Nie widzi powodu do ogłoszenia stanu klęski po wybuchu w fabryce nawozów
Federalna Agencja Zarządzania Kryzysowego (FEMA) odmówiła udzielenia pomocy West, małemu miasteczku w Teksasie zniszczonemu po wybuchu w fabryce sztucznych nawozów. Wybuch miał miejsce w kwietniu. Spowodował śmierć 15 osób oraz zniszczył kilkanaście domów i szkołę.
Po rozpatrzeniu prośby o pomoc, która wpłynęła od władz stanowych Teksasu, FEMA odpowiedziała, że ten tragiczny wypadek nie spowodował strat uzasadniających deklarację stanu klęski. Agencja przekazała jednak fundusze dla poszkodowanych mieszkańców miasteczka.
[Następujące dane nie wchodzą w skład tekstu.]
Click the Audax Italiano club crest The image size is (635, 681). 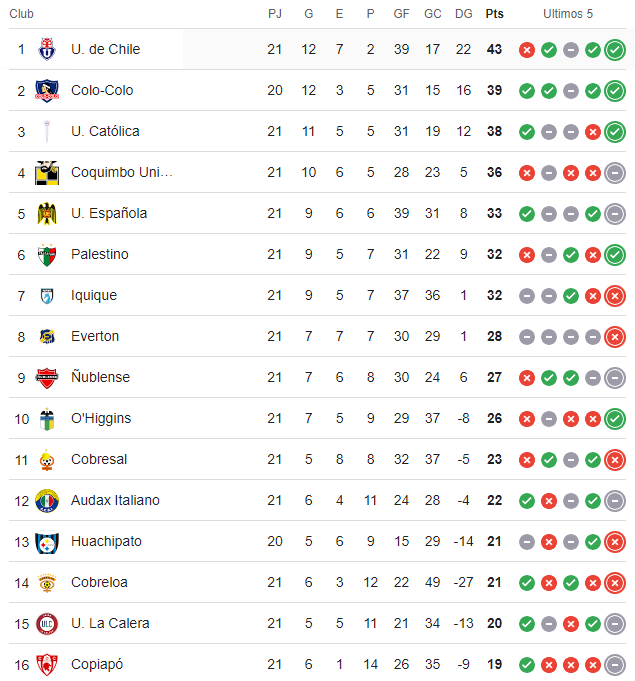(x=47, y=500)
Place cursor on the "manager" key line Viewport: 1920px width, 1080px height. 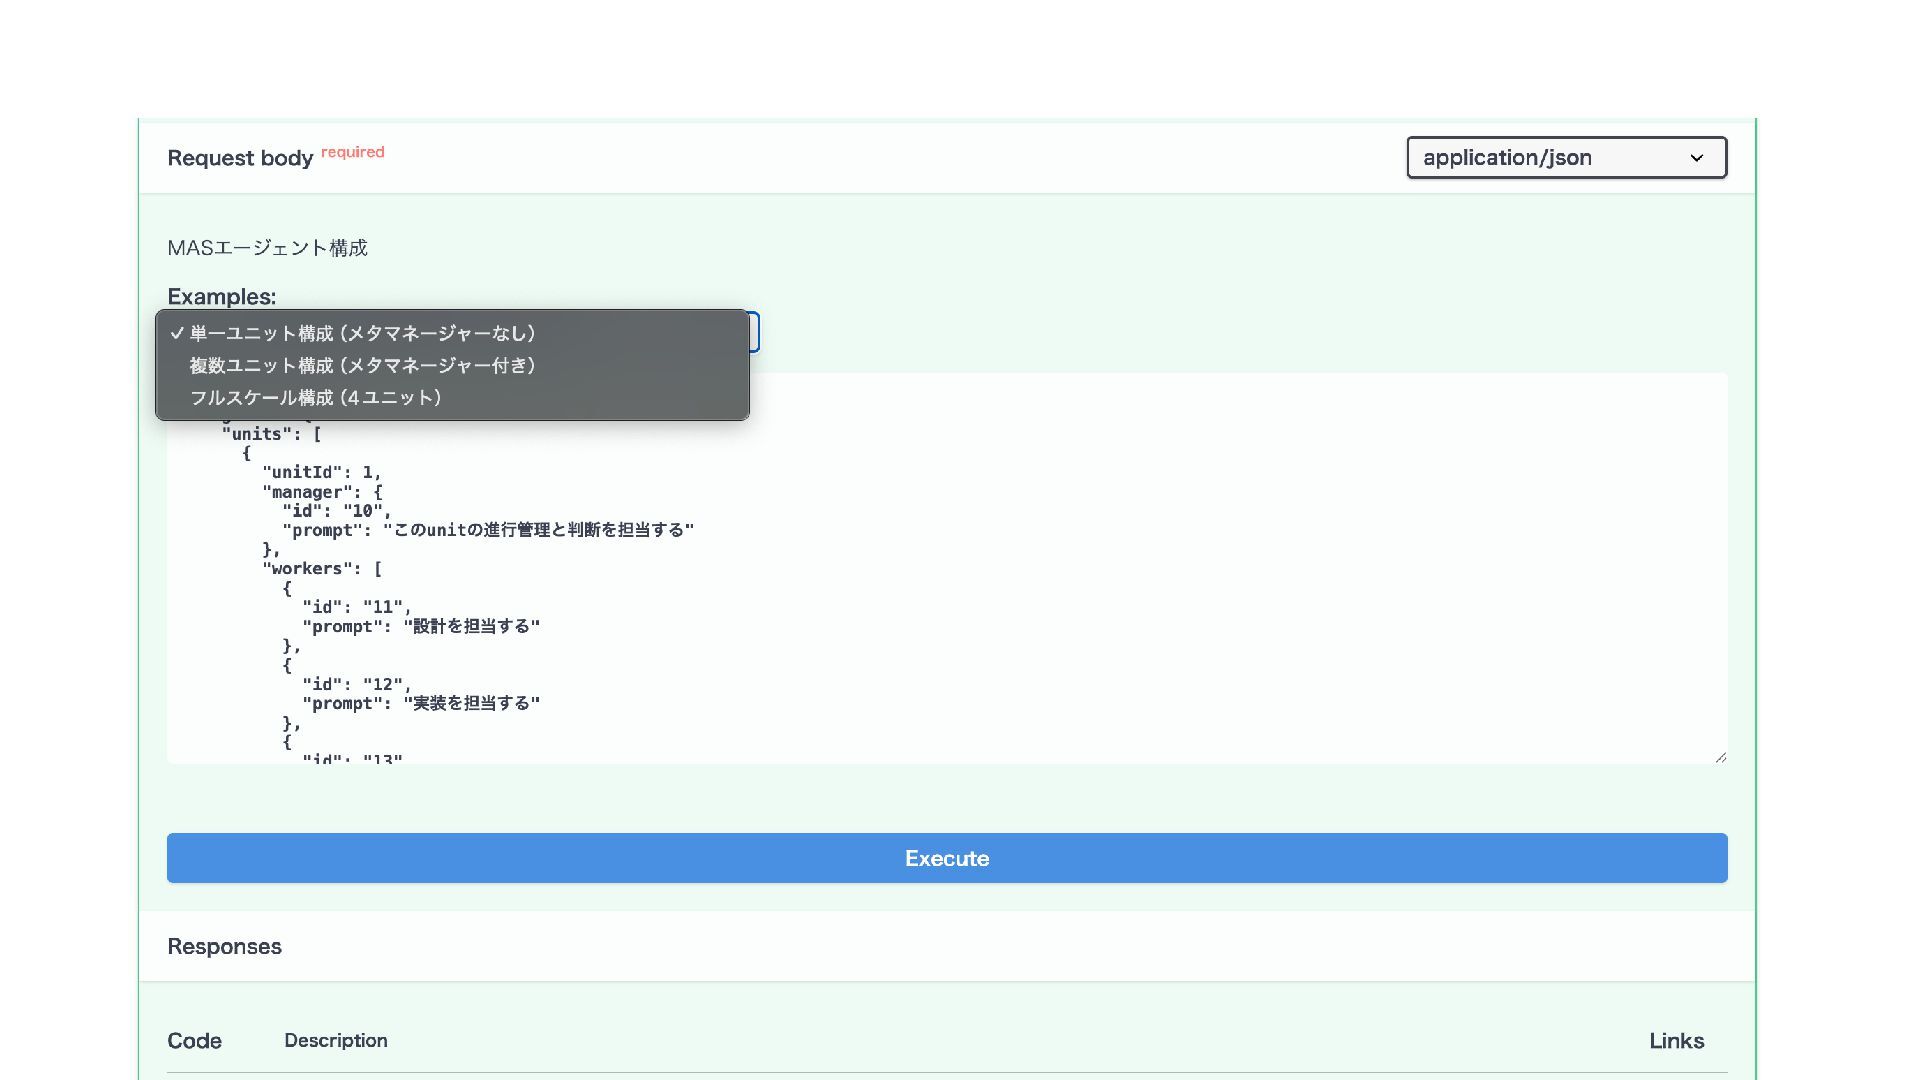322,492
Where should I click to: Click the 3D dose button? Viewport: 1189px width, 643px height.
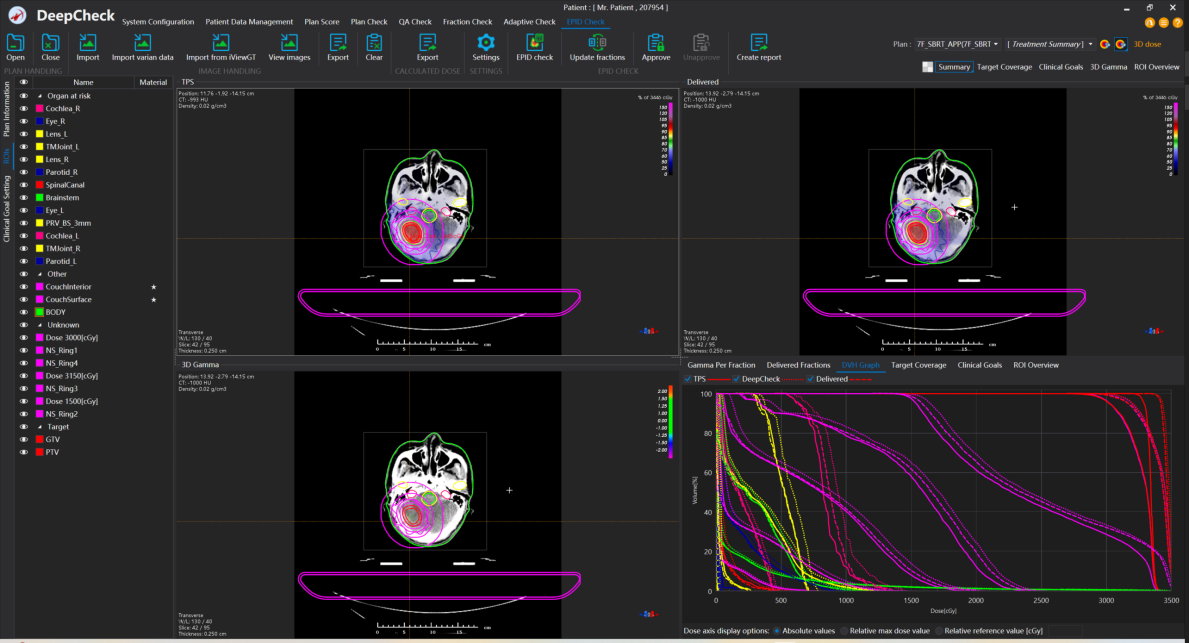(x=1146, y=44)
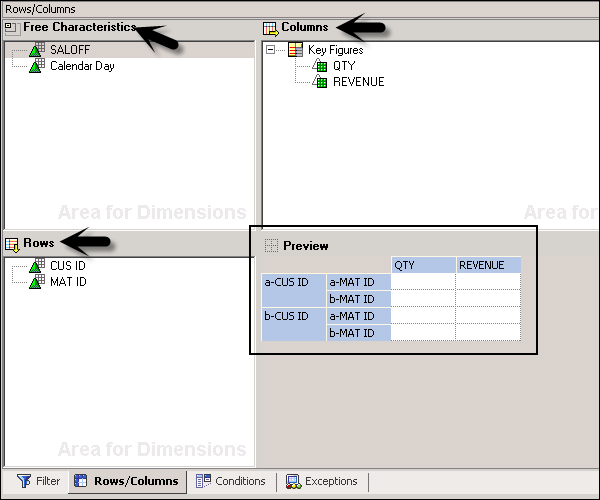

Burmistrz West Tommy Muska wyjaśnia, że pieniądze są potrzebne na reperacje dróg i kanalizacji oraz odbudowę szkoły. Wydatki na ten cel szacuje na 57 milionów.
Serwis prasowy Associated Press zwraca uwagę, że odpowiedź FEMA została podpisana przez szefa tej agencji Craiga Fugate i zaadresowana do gubernatora Teksasu Ricka Perry. Ma to o tyle znaczenie, że konserwatyści najprawdopodobniej odczytają ten akt, jako złośliwość administracji Baracka Obamy w stosunku do gubernatora Perry.